Exercise inputs section start
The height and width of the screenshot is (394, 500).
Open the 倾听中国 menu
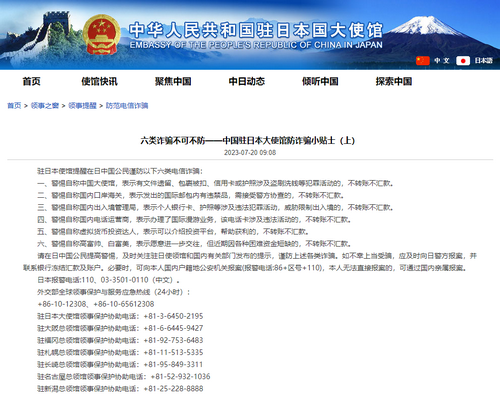coord(320,81)
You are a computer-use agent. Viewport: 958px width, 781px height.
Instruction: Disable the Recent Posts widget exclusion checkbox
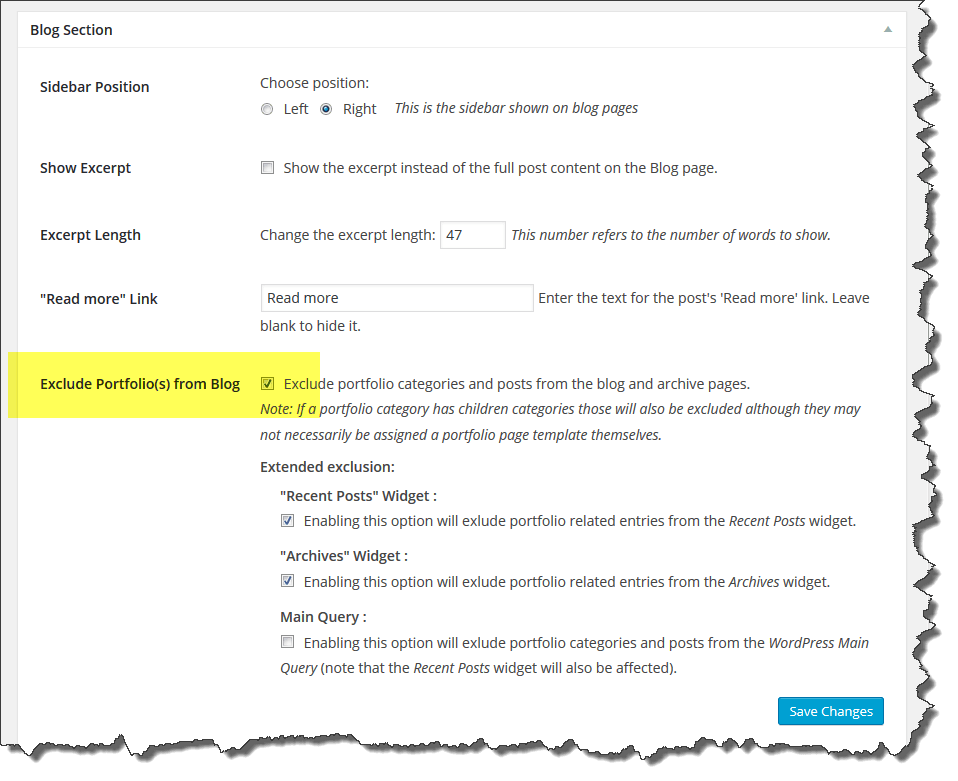[x=287, y=520]
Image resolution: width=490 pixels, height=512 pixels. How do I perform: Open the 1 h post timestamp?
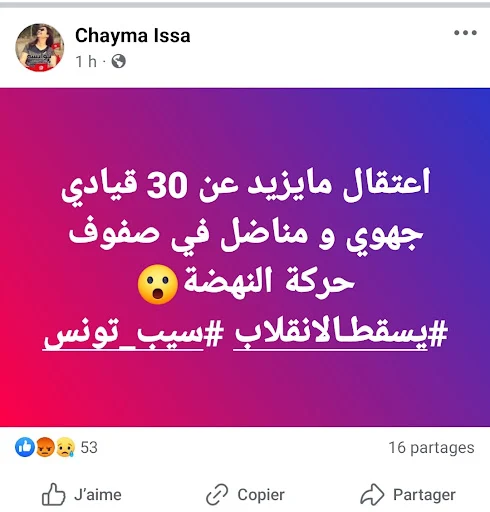pyautogui.click(x=86, y=62)
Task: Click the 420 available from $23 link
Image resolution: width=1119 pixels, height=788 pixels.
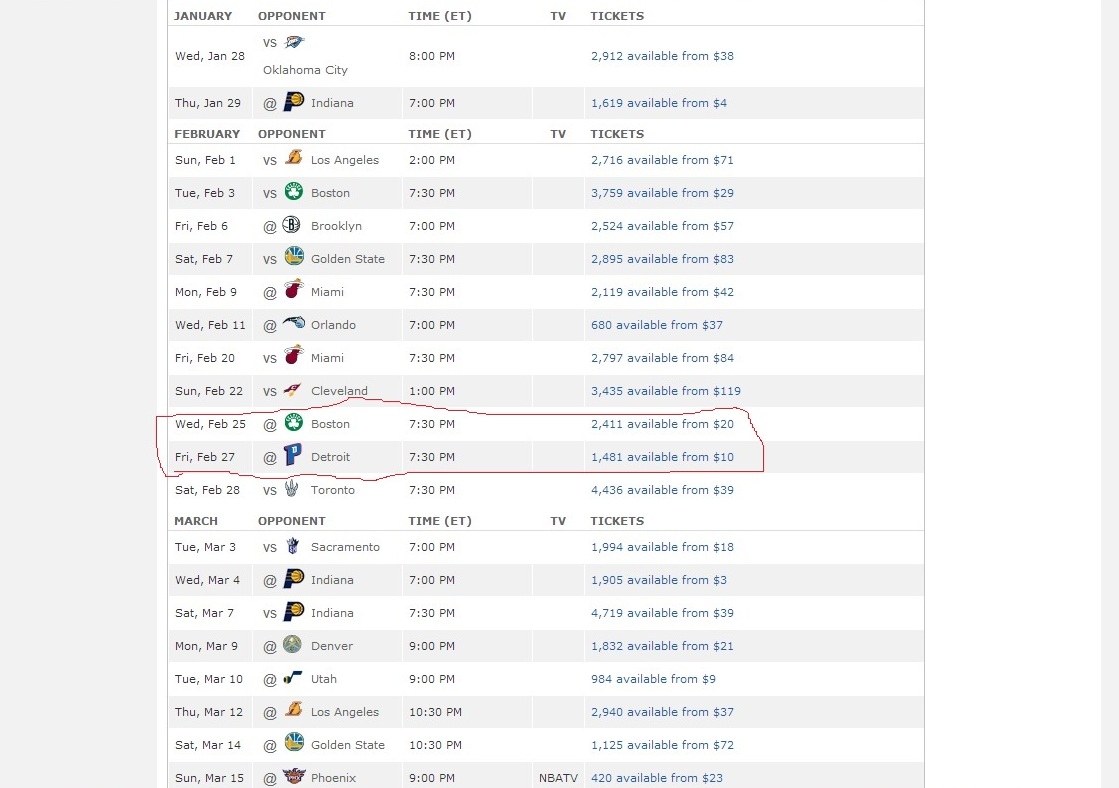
Exercise inputs section end
**Work order:**
The copy must begin with the line containing "Task: Click the 420 available from $23 link", end with the last line of the material, match each line exactly, and hold no pictures.

**Completed exercise:**
Task: Click the 420 available from $23 link
Image resolution: width=1119 pixels, height=788 pixels.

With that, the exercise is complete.